East Caucasian villages: coordinates and languages

This repository contains a dataset with a list of villages in the eastern Caucasus, their coordinates and the (main) language spoken there. It can be used to plot maps on East Caucasian languages or the languages of Daghestan using the Lingtypology package for R.

Feel free to use the data. If you find any mistakes, please create an issue here on Github.

Data format is tsv (or tab-separated csv).

Cite

Moroz, George, & Verhees, Samira. (2020). East Caucasian villages dataset (Version v2.0) [Data set]. Zenodo. https://doi.org/10.5281/zenodo.5588473

Acknowledgments

The first batch of data (all villages of Daghestan and the language spoken there), was mined by George Moroz. Daria Ignatenko (a student of the School of Linguistics at HSE University Moscow) also worked on the first version of the script.

The second batch (all villages of Chechnya and Ingushetia), was mined by George Moroz. Some inaccuracies in the data were corrected in the process of working with them.

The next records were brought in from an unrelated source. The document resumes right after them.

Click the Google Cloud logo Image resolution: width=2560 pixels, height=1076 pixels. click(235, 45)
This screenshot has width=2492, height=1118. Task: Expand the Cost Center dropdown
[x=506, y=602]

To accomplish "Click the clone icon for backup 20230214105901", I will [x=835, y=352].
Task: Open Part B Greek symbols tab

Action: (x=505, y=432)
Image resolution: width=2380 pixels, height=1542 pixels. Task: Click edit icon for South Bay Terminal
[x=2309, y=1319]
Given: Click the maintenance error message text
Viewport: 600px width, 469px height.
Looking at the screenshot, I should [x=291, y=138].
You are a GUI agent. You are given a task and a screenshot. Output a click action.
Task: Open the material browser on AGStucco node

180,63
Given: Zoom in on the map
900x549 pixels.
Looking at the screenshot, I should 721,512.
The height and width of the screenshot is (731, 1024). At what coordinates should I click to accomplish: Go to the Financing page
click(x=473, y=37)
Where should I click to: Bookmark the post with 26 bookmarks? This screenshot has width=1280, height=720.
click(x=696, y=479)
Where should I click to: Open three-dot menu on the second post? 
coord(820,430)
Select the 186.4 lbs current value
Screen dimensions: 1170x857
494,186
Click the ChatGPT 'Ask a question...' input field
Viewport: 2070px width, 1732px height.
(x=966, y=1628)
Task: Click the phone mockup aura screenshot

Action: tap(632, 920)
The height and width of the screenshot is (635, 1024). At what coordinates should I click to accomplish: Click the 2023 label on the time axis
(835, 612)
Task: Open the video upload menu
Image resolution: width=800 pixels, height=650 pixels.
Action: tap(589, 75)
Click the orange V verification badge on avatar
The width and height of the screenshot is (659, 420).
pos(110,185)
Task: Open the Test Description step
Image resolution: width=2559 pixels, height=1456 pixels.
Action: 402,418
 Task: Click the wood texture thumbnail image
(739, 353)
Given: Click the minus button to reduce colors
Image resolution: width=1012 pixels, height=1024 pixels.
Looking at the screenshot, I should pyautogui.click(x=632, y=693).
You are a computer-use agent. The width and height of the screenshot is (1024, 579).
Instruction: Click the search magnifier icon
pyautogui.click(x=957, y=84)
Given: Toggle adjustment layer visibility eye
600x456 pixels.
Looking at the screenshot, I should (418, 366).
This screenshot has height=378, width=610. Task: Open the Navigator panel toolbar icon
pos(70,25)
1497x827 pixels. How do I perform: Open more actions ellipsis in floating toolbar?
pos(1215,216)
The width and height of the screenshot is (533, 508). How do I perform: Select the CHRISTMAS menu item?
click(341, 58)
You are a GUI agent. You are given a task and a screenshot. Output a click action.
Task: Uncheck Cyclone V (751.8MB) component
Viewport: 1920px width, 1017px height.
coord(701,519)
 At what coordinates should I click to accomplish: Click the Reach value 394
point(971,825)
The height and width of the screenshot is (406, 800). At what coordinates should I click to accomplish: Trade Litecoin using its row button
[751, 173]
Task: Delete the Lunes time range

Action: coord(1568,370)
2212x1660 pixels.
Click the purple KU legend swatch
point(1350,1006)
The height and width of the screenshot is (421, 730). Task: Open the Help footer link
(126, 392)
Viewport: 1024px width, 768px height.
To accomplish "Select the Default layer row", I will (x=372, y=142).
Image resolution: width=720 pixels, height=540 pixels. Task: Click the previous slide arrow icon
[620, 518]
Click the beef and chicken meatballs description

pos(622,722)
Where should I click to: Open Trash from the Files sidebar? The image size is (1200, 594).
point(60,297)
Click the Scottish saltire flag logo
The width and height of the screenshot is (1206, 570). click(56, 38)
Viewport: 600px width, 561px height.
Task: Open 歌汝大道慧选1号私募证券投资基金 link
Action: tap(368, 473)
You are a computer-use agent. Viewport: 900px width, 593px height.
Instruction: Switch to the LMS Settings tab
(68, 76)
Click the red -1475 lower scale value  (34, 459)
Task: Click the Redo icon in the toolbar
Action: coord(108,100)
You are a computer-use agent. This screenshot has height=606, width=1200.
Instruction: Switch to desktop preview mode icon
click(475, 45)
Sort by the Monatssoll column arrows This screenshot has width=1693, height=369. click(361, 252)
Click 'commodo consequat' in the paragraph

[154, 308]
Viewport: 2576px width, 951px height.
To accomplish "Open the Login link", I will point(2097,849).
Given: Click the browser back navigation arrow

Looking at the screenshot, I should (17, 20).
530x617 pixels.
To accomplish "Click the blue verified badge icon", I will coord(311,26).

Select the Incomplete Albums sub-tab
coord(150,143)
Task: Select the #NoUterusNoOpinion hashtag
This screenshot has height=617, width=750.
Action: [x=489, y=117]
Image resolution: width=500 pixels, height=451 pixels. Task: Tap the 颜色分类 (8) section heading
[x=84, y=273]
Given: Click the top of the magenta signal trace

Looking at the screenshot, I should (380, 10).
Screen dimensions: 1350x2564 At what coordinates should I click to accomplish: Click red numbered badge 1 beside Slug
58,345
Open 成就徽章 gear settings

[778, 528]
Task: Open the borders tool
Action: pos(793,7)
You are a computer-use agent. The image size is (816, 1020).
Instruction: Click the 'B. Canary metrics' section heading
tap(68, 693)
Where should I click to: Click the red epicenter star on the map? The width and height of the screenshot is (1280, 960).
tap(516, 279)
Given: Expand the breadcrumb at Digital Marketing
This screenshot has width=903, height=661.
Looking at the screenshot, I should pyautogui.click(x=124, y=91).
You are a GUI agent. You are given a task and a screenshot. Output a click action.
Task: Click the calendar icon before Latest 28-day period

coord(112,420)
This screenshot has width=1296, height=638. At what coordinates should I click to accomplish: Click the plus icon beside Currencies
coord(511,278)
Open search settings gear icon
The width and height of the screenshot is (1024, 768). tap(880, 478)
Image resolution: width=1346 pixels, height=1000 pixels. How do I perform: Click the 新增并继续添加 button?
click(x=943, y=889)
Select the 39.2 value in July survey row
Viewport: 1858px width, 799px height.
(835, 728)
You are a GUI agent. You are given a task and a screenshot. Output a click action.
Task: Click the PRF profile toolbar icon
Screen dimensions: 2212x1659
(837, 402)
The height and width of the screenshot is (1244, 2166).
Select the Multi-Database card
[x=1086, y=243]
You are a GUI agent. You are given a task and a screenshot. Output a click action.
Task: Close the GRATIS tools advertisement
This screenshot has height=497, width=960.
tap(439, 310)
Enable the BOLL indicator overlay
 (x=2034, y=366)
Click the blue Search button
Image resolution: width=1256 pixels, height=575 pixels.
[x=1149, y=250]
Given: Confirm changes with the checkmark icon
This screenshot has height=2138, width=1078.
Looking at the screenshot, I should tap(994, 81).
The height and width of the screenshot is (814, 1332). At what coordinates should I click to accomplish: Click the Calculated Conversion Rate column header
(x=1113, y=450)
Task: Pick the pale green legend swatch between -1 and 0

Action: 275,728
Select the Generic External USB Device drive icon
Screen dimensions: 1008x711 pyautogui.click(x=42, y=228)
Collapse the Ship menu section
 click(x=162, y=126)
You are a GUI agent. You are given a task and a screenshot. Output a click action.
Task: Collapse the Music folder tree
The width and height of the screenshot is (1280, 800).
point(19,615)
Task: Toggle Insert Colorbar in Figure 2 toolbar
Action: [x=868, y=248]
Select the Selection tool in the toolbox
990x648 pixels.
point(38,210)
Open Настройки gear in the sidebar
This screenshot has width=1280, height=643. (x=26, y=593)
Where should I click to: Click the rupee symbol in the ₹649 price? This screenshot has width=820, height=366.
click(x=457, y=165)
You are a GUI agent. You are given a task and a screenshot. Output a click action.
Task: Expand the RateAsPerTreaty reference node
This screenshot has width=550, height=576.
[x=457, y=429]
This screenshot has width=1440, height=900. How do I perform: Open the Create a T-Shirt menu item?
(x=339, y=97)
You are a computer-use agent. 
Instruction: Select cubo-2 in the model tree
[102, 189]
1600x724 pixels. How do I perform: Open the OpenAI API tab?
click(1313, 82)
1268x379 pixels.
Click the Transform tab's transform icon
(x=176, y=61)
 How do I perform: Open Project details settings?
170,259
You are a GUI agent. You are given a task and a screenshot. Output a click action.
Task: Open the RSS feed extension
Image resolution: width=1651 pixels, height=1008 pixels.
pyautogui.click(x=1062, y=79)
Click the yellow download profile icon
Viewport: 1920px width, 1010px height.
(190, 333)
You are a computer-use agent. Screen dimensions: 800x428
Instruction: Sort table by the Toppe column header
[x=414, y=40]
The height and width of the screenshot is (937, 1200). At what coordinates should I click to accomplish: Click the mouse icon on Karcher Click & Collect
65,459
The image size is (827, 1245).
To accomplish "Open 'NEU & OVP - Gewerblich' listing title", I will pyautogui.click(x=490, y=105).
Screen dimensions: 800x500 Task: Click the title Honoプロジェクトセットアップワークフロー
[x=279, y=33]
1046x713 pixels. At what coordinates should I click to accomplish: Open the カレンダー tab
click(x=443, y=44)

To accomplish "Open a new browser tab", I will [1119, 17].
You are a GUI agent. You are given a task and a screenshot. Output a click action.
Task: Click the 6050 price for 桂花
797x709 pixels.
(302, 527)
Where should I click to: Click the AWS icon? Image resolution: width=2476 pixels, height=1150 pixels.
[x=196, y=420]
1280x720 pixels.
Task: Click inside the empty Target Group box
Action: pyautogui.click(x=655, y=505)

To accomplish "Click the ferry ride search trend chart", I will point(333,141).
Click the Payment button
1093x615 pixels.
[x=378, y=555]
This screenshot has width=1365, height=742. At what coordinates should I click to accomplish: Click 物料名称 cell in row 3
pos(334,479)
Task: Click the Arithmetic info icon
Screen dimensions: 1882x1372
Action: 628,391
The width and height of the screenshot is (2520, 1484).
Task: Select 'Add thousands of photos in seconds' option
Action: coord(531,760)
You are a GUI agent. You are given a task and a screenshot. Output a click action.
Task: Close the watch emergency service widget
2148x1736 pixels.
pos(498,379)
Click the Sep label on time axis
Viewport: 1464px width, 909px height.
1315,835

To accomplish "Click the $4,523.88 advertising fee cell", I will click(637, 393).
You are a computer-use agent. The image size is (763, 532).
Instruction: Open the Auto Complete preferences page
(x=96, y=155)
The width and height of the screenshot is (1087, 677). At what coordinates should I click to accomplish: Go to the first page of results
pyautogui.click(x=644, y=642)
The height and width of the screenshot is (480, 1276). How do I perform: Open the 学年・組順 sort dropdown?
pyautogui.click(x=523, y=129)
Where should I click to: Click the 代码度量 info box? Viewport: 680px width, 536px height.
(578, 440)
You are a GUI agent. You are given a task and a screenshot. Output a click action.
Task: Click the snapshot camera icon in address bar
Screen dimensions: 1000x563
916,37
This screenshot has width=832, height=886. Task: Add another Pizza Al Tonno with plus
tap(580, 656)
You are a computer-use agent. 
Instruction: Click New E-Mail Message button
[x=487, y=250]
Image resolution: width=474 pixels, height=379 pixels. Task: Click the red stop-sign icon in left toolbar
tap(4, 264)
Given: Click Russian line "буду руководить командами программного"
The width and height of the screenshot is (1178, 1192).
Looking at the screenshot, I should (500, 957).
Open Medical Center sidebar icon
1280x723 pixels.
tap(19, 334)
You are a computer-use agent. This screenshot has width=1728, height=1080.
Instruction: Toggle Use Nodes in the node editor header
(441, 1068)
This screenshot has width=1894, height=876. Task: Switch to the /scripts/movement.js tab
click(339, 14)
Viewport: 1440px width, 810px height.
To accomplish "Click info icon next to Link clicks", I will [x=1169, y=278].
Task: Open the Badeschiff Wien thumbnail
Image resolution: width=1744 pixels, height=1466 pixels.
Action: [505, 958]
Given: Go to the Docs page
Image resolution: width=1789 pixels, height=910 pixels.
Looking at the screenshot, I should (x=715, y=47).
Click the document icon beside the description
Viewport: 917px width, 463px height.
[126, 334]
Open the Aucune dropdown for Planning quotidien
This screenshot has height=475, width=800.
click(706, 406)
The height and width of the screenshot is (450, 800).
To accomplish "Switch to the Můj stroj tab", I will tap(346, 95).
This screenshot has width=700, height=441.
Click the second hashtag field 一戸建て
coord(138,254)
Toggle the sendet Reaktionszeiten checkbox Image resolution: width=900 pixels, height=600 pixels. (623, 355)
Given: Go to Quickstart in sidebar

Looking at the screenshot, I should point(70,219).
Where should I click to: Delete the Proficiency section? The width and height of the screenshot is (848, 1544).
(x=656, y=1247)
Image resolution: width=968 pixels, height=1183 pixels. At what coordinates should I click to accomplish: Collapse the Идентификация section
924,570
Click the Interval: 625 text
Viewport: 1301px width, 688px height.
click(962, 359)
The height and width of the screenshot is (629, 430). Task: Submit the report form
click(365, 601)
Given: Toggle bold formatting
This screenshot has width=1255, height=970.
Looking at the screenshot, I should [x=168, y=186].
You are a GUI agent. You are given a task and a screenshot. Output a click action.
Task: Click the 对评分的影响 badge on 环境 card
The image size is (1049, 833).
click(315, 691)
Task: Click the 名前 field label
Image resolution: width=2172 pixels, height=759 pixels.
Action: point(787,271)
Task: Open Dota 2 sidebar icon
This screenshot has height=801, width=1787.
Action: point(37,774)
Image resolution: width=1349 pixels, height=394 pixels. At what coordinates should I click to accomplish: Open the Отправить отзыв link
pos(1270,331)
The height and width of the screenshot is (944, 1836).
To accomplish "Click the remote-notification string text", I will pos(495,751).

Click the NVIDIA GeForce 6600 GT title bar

The third batch was created manually and contains the Avar-speaking villages in the Zaqatala and Belokan regions of Azerbaijan, and the Bezhta and Avar villages in the Kakheti region of Georgia. Thanks to Matt Zaslansky for his help locating some villages in Zaqatala. Chechen speaking villages in Georgia were added following an issue created by Jesse Wichers Schreur.

The fourth (seperate) batch was created by collapsing Yuri Koryakov's database with census and language information (see also: Multidagestan > Census. All census data were merged by George Moroz, Cyrillic and Latin village name correspondences were made by Lev Kazakevich. All of these data were finally merged with the previous version of the villages dataset by George Moroz. See the files in the folder data > extra.

The fifth batch of data consists of an annotation of dialect affiliations for the villages, based on available literature. This task was carried out by Inga Kartozia and Kirill Koncha (both students of the School of Linguistics at HSE University Moscow). The data were subsequently edited by me (Samira Verhees), during which I got a lot of help from Yuri Koryakov.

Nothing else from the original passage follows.